We analyzed the data in this study using the statistical software SPSS 26.0. We presented statistical descriptions of the measurement data using either \(\overline{\mathrm{x} }\)±s or median and interquartile range. We performed comparisons between groups using either a two-sample t-test or Mann–Whitney U test. We statistically described counting data using rate and constituent ratio. We performed comparisons between groups using either the χ2 test or Fisher’s exact probability method for pairwise comparisons. We performed comparisons of rank data using the Mann–Whitney U test. We analyzed factors associated with POD using logistic regression analysis. In logistic regression analysis, we set α Into as 0.05 and α Out as 0.10. For other hypothesis tests, we considered P < 0.05 as statistically significant.

Discussion

This study protocol follows a single-center, randomized, double-blind, placebo-controlled design. Our objective is to investigate the potential of administering dexamethasone during anesthesia induction to improve postoperative delirium in elderly patients undergoing robot-assisted radical prostatectomy (RARP), enhance sleep quality, and ultimately facilitate enhanced recovery after surgery (ERAS).

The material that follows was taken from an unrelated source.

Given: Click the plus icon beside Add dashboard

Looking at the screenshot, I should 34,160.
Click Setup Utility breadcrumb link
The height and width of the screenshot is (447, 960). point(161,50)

It has been shown that prostate cancer is a prevalent urinary tract neoplasm among elderly men, and early surgical intervention is the primary treatment modality [17]. In recent years, minimally invasive surgery techniques, such as robotic-assisted radical prostatectomy (RARP) and laparoscopic radical prostatectomy (LRP), have become increasingly popular, replacing traditional open surgery. However, despite its advantages over traditional surgery, RARP has not significantly reduced many of the anesthesia-related complications associated with surgery. Common postoperative problems among elderly patients undergoing RARP include pain, nausea, vomiting, sleep disturbance, and cognitive decline. Of these, sleep disturbance is particularly prevalent among the elderly and has not been effectively addressed to date.

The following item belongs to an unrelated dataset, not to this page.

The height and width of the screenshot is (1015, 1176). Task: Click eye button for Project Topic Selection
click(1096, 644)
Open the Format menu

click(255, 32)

Research has demonstrated that dexamethasone is an artificially synthesized corticosteroid with potent anti-inflammatory effects, that reduces cortisol secretion before stress stimulation via negative feedback inhibition of the hypothalamus–pituitary–adrenal cortex axis. This reduces the negative effects caused by surgical stress to some extent [18]. Other studies have indicated that preoperative administration of dexamethasone may lower the incidence of POD [12]. Additionally, some studies have reported that elevated serum cortisol levels in the early postoperative period are linked to a heightened risk of cognitive impairment [7, 13]. Therefore, the intravenous administration of dexamethasone during anesthesia induction theoretically has the potential to reduce the release of inflammatory mediators, attenuate the inflammatory response, decrease perioperative cortisol secretion, improve patient sleep quality, and reduce the incidence of postoperative delirium (POD).

There are several limitations in our experimental design. Firstly, patients undergoing robot-assisted radical prostatectomy will be recruited from various surgical teams at Changhai Hospital Urology Center. Due to differences in anatomical sites, surgical techniques, and surgical duration, the surgical trauma experienced by patients may vary, and all of these factors could potentially impact postoperative sleep quality. Secondly, whether patients received preoperative chemotherapy or radiation therapy may also be an important factor influencing postoperative sleep quality.

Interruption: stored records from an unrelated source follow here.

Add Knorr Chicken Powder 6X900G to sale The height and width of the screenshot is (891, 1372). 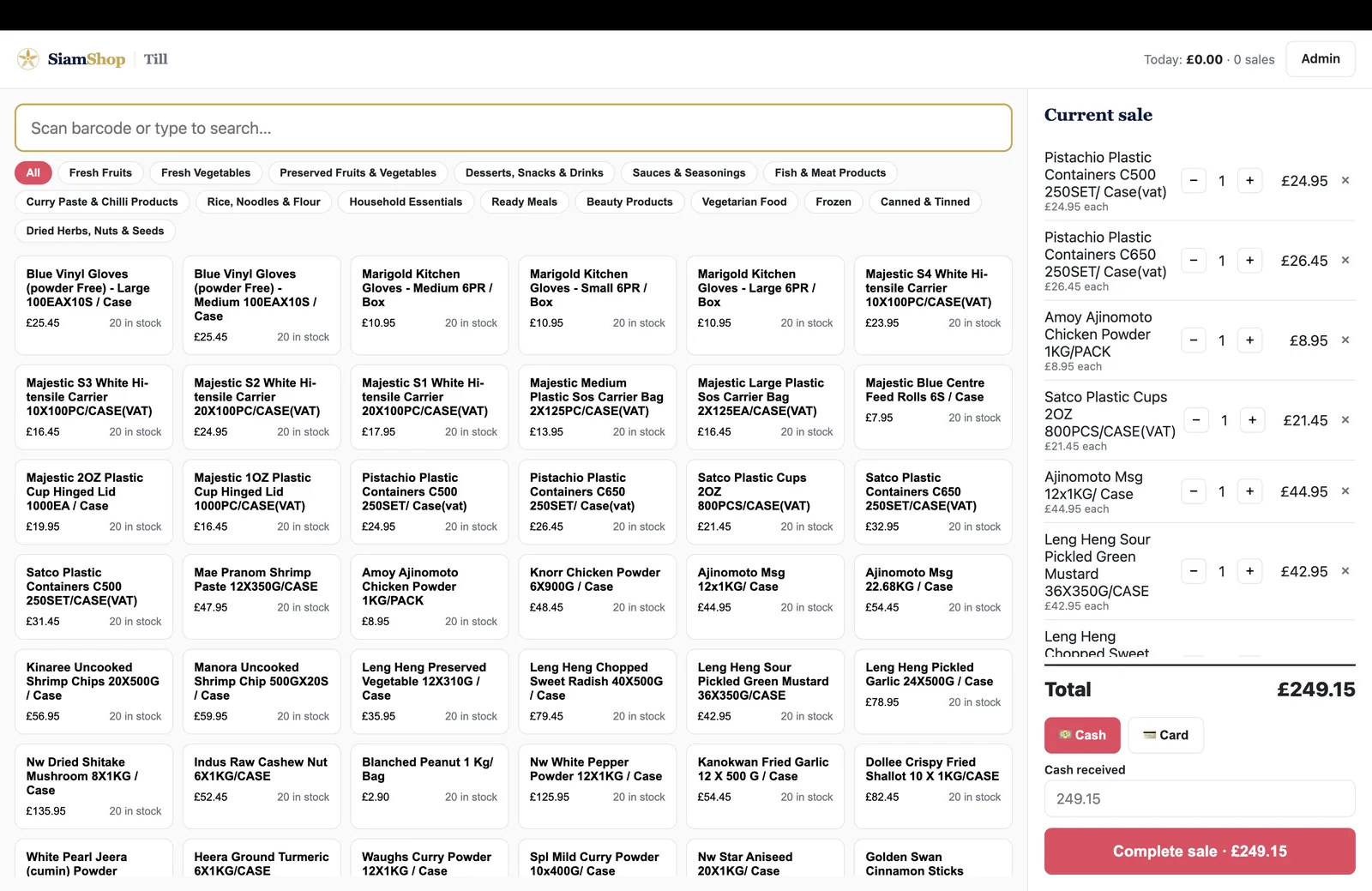[598, 597]
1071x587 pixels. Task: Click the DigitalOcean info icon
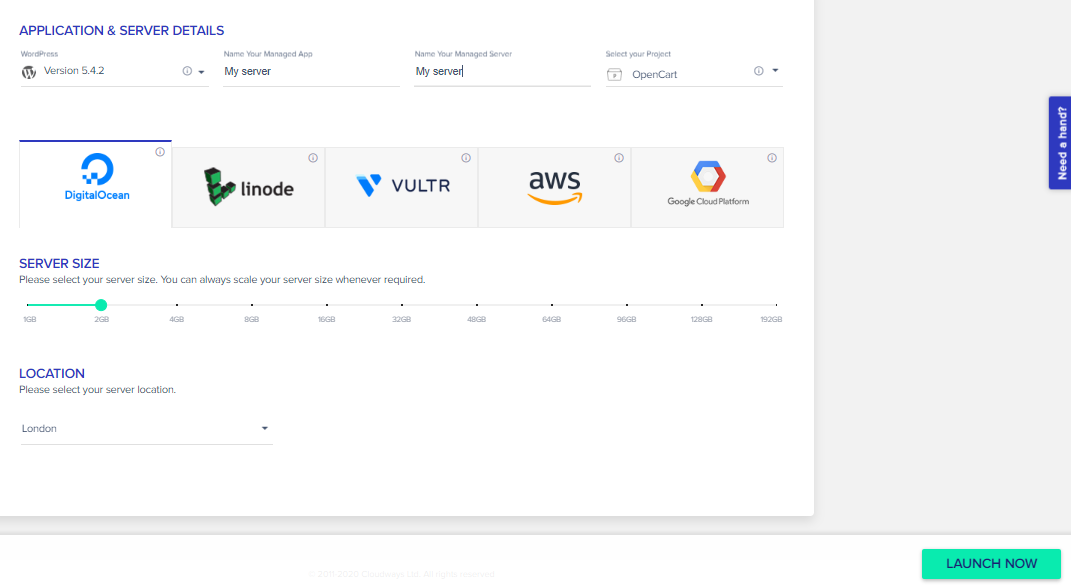(160, 152)
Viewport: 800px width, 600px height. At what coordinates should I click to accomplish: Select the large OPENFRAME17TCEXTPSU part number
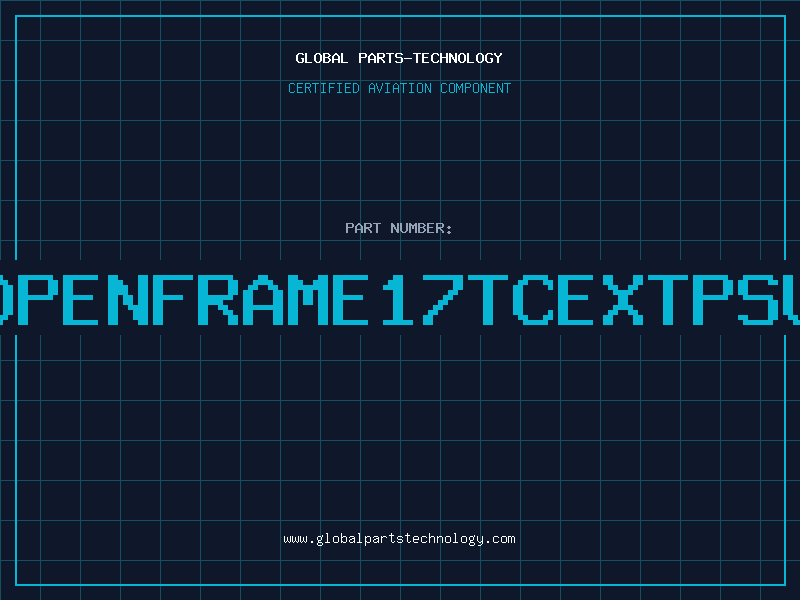point(400,299)
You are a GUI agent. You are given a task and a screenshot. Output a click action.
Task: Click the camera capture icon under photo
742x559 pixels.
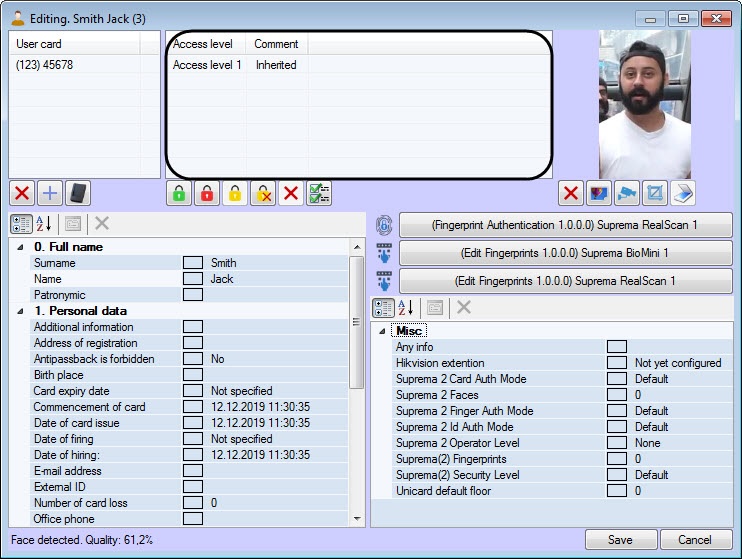click(627, 193)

In our previous study on postoperative nausea and vomiting, we observed that the administration of dexamethasone improved the duration and quality of sleep in patients to some extent. Therefore, we established an experimental group for intravenous injection of dexamethasone in this trial to investigate whether the administration of dexamethasone during induction affects postoperative sleep quality and cognitive function. This study can also serve as a reference for improving the anesthesia program for elderly patients and for further research.

Trial status

This study employs Protocol Version 2.0. After receiving ethics approval from the RMIT Human Research Ethics Committee (HREC), recruitment advertising for the study began in July 2022. Recruitment for this study is ongoing, and it is expected to conclude by June 2024.